══ Task input

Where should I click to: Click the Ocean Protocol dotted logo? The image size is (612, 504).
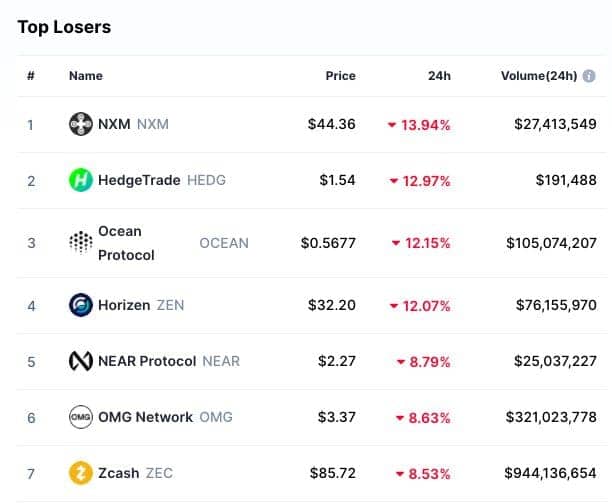(81, 242)
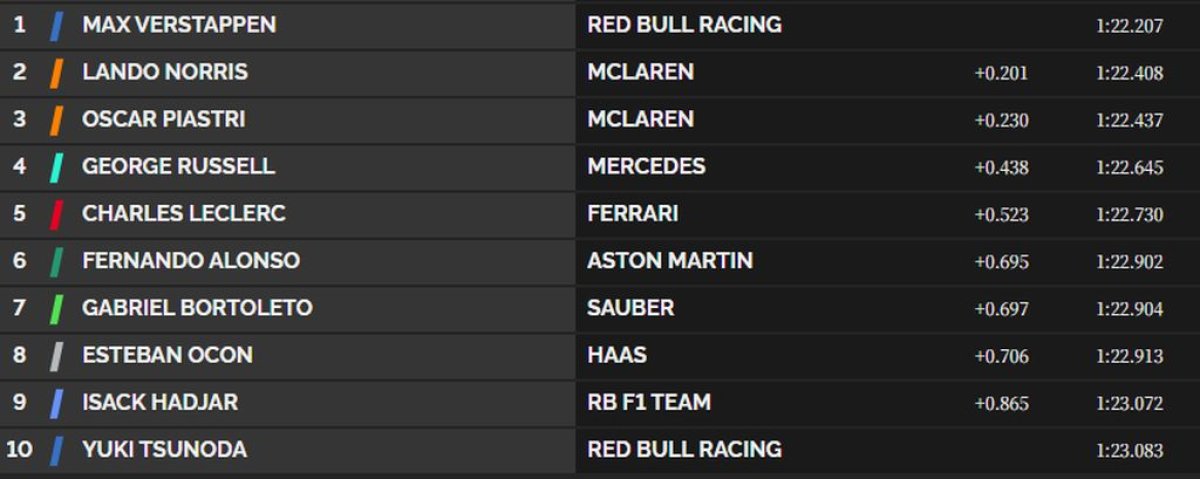This screenshot has height=479, width=1200.
Task: Click the Aston Martin team name
Action: coord(670,261)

════

What you have to do – Recast every line of the records above as a Markdown table with the columns Row and Line, numbering the rows and skipping blank lines. Leave the pictures out.

Exercise response –
| Row | Line |
|---|---|
| 1 | Where should I click to: Click the Ocean Protocol dotted logo? The image size is (612, 504). |
| 2 | (81, 242) |
| 3 | This screenshot has height=479, width=1200. |
| 4 | Task: Click the Aston Martin team name |
| 5 | Action: coord(670,261) |